Your instructions: Include in the output the line containing "1920x1048 pixels." and each subsequent line of the records, through the end, transcribed exactly. Add nothing else.

Records shown:
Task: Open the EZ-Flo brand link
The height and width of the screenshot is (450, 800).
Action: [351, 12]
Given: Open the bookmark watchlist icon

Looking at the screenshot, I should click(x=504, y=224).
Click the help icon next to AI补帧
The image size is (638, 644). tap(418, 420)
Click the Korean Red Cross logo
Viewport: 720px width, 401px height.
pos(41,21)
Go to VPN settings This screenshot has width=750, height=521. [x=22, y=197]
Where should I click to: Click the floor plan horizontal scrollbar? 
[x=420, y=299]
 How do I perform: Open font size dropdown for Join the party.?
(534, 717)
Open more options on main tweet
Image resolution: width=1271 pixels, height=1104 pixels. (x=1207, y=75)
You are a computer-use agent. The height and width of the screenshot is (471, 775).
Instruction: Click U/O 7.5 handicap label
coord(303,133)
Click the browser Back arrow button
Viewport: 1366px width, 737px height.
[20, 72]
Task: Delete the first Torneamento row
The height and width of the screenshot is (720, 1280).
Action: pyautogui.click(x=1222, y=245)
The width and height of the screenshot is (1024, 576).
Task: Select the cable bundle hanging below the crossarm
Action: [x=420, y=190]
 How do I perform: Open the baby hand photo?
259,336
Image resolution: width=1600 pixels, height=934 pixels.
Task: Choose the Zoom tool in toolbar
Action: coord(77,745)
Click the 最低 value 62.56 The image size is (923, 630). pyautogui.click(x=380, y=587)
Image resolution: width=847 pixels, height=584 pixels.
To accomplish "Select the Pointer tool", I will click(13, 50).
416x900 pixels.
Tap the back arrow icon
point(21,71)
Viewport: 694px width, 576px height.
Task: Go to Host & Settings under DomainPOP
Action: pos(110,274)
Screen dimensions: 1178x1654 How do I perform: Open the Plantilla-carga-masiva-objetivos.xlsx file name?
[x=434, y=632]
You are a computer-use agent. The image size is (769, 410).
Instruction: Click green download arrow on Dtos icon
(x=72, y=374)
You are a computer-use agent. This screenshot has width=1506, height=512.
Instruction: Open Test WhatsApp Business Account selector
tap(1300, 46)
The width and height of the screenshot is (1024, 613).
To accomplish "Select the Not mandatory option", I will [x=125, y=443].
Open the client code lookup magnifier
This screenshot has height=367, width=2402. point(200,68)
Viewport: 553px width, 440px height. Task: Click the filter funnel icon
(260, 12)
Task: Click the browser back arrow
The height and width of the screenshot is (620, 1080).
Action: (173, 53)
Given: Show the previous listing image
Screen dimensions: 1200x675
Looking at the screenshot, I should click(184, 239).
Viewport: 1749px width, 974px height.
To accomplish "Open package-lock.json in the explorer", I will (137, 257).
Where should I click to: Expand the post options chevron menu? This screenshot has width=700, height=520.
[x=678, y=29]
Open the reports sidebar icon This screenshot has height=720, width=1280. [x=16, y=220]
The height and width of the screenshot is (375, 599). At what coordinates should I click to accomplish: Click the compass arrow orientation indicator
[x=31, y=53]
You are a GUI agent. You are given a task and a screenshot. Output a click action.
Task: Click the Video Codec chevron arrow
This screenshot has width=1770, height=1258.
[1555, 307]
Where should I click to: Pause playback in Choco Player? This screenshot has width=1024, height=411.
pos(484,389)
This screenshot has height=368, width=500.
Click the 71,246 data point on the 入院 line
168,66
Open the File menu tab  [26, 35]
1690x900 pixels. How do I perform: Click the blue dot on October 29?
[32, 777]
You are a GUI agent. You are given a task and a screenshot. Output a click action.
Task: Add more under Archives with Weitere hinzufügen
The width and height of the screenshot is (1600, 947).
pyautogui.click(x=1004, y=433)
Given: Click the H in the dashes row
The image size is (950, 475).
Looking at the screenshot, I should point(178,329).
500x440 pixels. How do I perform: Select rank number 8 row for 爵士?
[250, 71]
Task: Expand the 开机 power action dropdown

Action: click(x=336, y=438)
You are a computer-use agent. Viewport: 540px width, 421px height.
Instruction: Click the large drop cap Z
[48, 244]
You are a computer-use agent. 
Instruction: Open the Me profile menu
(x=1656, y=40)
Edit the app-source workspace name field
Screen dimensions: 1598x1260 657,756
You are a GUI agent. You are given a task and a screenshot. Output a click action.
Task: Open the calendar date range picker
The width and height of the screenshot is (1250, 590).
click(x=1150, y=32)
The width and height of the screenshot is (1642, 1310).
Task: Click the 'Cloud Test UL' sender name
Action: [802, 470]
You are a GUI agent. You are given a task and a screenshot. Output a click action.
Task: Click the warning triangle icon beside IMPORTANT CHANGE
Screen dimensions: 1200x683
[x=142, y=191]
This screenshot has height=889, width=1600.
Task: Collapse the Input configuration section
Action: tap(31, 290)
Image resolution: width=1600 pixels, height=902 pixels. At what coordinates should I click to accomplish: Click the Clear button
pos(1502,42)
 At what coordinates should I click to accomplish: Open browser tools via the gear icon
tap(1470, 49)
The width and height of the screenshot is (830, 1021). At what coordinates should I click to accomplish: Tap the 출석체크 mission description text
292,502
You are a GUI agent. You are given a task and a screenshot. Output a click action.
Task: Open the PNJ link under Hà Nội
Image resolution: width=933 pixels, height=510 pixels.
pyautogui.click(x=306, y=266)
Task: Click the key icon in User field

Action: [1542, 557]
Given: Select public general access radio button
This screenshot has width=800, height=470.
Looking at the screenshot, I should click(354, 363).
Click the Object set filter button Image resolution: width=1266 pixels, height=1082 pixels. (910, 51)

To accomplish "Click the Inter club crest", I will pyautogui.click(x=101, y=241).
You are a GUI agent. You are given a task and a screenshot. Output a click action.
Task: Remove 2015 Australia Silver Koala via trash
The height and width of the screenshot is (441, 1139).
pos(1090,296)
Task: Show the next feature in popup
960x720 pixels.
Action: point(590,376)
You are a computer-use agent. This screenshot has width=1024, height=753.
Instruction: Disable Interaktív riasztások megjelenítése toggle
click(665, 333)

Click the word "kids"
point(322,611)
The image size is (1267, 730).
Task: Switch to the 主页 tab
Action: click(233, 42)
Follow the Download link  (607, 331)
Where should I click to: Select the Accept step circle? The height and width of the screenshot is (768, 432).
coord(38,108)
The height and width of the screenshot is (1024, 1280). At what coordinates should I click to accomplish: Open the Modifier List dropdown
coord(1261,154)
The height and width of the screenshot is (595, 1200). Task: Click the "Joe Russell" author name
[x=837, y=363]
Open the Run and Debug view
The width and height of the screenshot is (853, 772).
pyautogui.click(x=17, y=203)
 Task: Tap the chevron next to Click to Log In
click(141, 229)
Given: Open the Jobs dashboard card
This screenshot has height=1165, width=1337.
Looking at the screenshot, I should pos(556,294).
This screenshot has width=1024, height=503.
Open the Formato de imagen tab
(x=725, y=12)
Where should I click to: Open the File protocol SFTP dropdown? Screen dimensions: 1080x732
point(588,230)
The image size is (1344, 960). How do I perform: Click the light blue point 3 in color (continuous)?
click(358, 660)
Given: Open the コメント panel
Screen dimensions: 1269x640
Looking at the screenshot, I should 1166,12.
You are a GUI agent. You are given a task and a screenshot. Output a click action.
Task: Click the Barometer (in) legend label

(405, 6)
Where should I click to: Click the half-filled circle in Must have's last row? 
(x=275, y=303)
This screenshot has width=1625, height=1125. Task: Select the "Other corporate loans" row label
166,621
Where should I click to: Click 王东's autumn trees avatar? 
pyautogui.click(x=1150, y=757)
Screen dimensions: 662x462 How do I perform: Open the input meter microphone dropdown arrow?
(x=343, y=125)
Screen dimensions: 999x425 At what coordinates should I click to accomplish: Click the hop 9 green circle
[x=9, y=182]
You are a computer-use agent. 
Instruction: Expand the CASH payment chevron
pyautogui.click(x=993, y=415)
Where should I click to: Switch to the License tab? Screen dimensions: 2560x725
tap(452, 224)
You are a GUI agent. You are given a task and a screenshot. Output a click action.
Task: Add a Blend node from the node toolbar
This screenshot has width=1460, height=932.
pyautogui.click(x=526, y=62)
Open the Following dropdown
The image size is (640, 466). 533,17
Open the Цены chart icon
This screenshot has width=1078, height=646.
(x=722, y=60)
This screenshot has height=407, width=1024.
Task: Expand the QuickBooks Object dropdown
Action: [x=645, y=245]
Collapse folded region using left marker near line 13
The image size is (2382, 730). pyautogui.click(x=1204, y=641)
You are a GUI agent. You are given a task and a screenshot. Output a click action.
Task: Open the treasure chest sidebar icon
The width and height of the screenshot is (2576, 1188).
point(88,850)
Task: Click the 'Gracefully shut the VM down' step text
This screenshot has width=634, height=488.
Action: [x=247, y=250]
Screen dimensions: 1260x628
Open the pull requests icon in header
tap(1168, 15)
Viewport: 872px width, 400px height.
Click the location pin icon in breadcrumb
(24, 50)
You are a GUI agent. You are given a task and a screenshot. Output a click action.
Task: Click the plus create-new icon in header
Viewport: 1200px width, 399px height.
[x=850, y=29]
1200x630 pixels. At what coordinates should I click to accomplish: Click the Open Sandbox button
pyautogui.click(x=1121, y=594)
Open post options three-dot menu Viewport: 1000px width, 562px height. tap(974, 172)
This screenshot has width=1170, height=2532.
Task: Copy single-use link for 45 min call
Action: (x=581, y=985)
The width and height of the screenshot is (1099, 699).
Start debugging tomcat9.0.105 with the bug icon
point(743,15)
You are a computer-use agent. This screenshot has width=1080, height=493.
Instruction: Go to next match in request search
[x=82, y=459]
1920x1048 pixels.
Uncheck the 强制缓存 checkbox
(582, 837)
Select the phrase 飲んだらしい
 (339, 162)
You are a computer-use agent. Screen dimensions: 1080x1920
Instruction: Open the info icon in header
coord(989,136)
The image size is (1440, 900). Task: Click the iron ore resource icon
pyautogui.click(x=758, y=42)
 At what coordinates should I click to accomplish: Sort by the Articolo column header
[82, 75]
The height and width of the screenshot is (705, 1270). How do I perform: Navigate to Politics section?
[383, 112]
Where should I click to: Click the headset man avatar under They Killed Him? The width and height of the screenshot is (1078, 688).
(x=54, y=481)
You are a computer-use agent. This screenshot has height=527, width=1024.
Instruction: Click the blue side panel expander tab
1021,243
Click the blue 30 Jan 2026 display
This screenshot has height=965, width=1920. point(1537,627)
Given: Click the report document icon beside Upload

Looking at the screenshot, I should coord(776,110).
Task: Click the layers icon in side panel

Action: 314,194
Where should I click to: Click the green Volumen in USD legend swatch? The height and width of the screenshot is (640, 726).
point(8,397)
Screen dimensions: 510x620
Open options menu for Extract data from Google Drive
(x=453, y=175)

Result of the task:
1920x1048 pixels.
Uncheck the 强制缓存 checkbox
(582, 837)
Select the phrase 飲んだらしい
 (339, 162)
You are a computer-use agent. Screen dimensions: 1080x1920
Instruction: Open the info icon in header
coord(989,136)
The image size is (1440, 900). Task: Click the iron ore resource icon
pyautogui.click(x=758, y=42)
 At what coordinates should I click to accomplish: Sort by the Articolo column header
[82, 75]
The height and width of the screenshot is (705, 1270). How do I perform: Navigate to Politics section?
[383, 112]
Where should I click to: Click the headset man avatar under They Killed Him? The width and height of the screenshot is (1078, 688).
(x=54, y=481)
You are a computer-use agent. This screenshot has height=527, width=1024.
Instruction: Click the blue side panel expander tab
1021,243
Click the blue 30 Jan 2026 display
This screenshot has height=965, width=1920. point(1537,627)
Given: Click the report document icon beside Upload

Looking at the screenshot, I should coord(776,110).
Task: Click the layers icon in side panel

Action: 314,194
Where should I click to: Click the green Volumen in USD legend swatch? The height and width of the screenshot is (640, 726).
point(8,397)
Screen dimensions: 510x620
Open options menu for Extract data from Google Drive
(x=453, y=175)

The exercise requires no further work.